- PROBLEM STATEMENT: Change "Light penalty" to "Mild penalty" in the passage on choosing the penalty factor, and give again the part that opens with the words containing "Choosing the Penalty" and closes with "from natural continuations).".

**** STUDY TEXT ****

Choosing the Penalty Factor

  • \( \rho = 1.0 \): No penalty (good for short, factual answers).
  • \( \rho = 1.05\text{--}1.15 \): Light penalty (recommended for most tasks).
  • \( \rho > 1.3 \): Aggressive penalty (may cause incoherent output as the model is forced away from natural continuations).

7. GenerationResult

The generate method returns a GenerationResult struct that bundles the output with metadata for logging, evaluation, and downstream processing.

pub const GenerationResult = struct {
    tokens: []TokenId,        // Generated token IDs
    text: ?[]u8,              // Decoded text (if tokenizer available)
    log_probs: []f32,         // Per-token log probabilities
    total_log_prob: f32,      // Sum of log probabilities
    num_tokens: u32,          // Count of generated tokens
    stop_reason: StopReason,  // Why generation stopped
    stats: GenerationStats,   // Performance statistics
};

7.1 Stop Reasons

StopReason Description
MaxTokens Reached the max_tokens limit
StopToken Encountered a token in stop_tokens
StopString Detected a string in stop_strings
EndOfSequence Model produced the EOS token
Error An error occurred during generation

7.2 Generation Statistics

GenerationStats captures timing and throughput data computed at the end of generation.

**** SOURCE INFORMATION ****

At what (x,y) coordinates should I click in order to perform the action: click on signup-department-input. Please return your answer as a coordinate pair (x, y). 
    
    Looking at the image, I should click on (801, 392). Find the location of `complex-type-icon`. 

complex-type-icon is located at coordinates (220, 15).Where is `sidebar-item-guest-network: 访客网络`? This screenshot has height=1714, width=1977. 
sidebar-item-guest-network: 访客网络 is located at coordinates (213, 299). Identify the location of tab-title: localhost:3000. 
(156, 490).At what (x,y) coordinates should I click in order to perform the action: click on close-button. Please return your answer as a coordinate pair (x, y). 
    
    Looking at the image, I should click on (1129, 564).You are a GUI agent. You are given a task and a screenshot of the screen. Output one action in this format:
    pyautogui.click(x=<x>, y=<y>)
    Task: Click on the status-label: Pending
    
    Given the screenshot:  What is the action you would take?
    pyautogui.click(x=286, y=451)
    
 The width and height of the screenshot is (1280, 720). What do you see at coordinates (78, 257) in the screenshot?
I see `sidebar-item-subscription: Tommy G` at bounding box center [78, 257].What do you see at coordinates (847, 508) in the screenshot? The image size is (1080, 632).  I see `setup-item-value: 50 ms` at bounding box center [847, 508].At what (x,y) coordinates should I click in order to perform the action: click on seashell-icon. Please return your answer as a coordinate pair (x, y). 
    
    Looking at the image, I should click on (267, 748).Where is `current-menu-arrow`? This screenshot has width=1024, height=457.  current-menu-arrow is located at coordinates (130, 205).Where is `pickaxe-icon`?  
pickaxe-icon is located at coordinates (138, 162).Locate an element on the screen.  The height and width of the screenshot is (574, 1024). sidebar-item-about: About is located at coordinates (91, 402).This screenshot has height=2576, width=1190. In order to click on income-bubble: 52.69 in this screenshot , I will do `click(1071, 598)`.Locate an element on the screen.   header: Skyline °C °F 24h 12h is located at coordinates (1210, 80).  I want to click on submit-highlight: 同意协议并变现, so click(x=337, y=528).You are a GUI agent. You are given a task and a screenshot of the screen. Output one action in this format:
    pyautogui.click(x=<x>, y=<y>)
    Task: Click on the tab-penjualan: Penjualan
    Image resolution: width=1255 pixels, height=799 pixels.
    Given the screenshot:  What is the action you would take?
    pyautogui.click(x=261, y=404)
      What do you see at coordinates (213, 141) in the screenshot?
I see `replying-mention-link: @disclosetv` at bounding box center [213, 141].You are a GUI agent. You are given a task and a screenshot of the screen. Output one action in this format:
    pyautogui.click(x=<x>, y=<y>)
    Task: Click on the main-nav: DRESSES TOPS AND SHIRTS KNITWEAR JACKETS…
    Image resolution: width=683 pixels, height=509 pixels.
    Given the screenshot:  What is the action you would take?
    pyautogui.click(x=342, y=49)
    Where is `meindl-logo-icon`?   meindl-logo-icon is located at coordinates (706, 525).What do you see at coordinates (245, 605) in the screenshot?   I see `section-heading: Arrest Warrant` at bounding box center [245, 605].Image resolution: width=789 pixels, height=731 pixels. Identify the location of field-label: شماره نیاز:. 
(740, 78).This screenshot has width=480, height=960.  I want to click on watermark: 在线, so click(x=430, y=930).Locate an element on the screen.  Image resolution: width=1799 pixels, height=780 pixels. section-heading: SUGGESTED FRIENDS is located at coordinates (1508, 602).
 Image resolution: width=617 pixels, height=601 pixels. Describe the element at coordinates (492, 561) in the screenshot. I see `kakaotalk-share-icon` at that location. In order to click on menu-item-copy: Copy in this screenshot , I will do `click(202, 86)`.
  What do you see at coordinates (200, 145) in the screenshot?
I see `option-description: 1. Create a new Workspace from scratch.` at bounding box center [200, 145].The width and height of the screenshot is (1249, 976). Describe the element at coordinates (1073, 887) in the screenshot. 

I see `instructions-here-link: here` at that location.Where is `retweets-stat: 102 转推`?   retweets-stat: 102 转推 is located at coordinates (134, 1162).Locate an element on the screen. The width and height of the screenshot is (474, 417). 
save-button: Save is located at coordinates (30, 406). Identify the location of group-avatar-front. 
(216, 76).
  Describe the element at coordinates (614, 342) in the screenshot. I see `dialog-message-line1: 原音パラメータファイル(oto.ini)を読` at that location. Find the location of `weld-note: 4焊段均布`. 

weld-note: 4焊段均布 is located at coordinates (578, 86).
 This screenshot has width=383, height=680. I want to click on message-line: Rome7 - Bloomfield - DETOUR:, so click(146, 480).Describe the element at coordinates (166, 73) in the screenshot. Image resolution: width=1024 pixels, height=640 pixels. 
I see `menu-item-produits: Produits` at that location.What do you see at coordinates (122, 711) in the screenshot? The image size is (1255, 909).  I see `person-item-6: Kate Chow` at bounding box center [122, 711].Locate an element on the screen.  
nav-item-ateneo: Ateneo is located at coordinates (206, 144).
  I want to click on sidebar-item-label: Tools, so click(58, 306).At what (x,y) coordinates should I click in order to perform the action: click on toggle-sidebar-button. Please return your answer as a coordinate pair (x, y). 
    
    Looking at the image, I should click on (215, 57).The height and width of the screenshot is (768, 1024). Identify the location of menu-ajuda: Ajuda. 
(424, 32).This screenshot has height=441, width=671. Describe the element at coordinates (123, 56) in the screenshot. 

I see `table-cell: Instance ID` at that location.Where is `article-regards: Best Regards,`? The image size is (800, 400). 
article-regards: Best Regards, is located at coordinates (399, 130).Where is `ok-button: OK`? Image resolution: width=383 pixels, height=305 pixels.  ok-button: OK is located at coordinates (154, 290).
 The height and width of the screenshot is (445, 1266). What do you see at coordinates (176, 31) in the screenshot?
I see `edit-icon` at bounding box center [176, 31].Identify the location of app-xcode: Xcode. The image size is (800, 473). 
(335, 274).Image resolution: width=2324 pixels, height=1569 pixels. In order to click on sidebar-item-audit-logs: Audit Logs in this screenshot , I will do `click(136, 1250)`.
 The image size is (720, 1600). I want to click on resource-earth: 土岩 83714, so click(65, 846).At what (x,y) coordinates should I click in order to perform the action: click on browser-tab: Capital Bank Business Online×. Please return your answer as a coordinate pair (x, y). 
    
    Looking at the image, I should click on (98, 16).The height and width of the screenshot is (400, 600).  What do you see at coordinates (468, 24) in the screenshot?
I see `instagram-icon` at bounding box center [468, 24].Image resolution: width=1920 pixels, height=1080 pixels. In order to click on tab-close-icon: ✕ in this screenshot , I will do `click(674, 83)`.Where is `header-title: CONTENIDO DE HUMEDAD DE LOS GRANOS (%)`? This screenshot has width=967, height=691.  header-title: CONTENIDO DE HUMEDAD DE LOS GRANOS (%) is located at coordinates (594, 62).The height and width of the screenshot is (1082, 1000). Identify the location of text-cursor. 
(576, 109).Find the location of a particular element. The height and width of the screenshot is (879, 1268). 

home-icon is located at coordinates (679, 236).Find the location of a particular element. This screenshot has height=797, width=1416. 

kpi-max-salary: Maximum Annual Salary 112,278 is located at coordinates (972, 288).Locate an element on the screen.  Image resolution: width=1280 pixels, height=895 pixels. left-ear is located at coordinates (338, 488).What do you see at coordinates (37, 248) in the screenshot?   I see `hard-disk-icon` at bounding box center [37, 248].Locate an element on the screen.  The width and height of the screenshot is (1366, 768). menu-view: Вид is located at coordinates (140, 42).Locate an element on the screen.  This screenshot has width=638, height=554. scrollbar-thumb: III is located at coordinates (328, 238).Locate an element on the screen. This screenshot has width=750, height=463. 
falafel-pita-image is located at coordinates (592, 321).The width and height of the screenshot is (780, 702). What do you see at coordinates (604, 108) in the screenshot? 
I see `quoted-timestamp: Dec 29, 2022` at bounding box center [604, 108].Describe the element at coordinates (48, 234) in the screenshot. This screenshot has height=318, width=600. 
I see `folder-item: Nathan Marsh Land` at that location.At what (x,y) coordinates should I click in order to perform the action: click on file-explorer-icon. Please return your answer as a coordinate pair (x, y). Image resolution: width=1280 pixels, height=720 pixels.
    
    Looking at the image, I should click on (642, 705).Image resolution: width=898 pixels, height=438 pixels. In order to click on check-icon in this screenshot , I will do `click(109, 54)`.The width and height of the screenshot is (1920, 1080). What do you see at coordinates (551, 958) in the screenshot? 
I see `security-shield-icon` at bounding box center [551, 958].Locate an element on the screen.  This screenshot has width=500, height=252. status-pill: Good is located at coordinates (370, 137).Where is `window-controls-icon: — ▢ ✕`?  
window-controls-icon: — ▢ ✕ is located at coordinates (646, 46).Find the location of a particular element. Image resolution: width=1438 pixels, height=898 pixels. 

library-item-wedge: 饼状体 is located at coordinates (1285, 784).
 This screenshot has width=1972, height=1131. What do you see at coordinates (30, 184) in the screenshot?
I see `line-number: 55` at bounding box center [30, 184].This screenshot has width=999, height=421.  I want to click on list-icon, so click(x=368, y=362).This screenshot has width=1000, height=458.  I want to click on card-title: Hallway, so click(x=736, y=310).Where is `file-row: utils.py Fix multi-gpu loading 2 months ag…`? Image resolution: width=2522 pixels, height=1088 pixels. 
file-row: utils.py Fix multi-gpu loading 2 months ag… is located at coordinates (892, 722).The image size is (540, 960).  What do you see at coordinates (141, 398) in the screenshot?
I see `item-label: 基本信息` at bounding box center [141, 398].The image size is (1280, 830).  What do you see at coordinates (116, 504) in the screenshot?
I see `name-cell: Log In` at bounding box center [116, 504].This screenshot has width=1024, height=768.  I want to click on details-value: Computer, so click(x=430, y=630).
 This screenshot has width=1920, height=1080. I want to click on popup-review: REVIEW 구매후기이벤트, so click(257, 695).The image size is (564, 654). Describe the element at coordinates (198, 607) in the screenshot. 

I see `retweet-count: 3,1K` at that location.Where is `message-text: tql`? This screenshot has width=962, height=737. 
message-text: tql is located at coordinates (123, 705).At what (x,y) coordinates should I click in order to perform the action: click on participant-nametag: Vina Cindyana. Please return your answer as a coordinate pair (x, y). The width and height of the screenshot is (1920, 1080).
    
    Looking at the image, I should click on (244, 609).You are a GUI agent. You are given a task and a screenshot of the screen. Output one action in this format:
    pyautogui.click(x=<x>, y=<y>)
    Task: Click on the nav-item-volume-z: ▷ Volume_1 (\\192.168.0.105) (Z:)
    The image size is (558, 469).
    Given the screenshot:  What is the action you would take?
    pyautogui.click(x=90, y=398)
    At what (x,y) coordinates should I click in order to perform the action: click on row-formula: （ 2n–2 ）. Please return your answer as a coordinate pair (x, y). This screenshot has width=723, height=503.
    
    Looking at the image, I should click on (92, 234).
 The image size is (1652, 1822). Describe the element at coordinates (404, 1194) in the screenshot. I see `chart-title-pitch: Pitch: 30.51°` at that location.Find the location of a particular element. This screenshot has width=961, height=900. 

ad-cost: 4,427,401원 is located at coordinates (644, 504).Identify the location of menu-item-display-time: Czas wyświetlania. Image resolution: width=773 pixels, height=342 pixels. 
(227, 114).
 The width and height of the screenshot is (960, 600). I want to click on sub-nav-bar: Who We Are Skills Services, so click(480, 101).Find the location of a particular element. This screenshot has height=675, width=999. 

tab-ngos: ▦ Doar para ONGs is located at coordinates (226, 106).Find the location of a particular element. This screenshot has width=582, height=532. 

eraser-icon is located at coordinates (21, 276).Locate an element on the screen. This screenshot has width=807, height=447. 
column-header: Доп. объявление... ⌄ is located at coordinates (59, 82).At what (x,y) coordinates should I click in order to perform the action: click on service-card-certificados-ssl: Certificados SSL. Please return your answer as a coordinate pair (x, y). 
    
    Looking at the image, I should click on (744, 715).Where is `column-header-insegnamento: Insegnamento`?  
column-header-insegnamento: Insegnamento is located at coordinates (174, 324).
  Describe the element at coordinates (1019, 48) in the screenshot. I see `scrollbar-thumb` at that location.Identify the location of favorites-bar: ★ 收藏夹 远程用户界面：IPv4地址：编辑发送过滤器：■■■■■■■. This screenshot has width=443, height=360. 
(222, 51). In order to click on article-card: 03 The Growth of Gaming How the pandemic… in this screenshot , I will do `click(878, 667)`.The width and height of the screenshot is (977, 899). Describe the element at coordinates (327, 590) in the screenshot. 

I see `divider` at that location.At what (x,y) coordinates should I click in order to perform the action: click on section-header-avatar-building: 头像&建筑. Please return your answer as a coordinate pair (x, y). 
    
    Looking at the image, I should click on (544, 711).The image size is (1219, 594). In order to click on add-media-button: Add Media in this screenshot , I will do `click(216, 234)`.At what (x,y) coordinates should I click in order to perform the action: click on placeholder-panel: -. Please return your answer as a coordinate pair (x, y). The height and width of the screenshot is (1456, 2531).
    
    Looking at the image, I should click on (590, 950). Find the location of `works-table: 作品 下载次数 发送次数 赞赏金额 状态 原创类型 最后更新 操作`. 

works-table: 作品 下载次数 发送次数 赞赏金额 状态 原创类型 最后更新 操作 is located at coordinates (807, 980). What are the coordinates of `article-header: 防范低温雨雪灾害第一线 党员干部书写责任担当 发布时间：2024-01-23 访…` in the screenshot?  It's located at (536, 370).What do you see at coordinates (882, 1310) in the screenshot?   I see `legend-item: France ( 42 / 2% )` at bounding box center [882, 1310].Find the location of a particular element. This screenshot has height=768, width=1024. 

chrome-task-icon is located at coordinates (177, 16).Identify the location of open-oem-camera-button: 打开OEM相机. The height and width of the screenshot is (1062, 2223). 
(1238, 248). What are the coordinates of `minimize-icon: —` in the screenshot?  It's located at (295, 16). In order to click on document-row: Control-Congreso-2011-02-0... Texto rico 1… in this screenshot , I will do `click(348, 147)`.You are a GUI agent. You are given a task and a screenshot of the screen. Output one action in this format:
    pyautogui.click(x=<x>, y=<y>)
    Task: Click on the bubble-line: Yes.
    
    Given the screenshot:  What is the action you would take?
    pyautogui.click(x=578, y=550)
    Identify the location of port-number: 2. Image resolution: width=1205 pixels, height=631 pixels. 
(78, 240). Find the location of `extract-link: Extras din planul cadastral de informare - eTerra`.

****

- EXERCISE RESPONSE:
Choosing the Penalty Factor

  • \( \rho = 1.0 \): No penalty (good for short, factual answers).
  • \( \rho = 1.05\text{--}1.15 \): Mild penalty (recommended for most tasks).
  • \( \rho > 1.3 \): Aggressive penalty (may cause incoherent output as the model is forced away from natural continuations).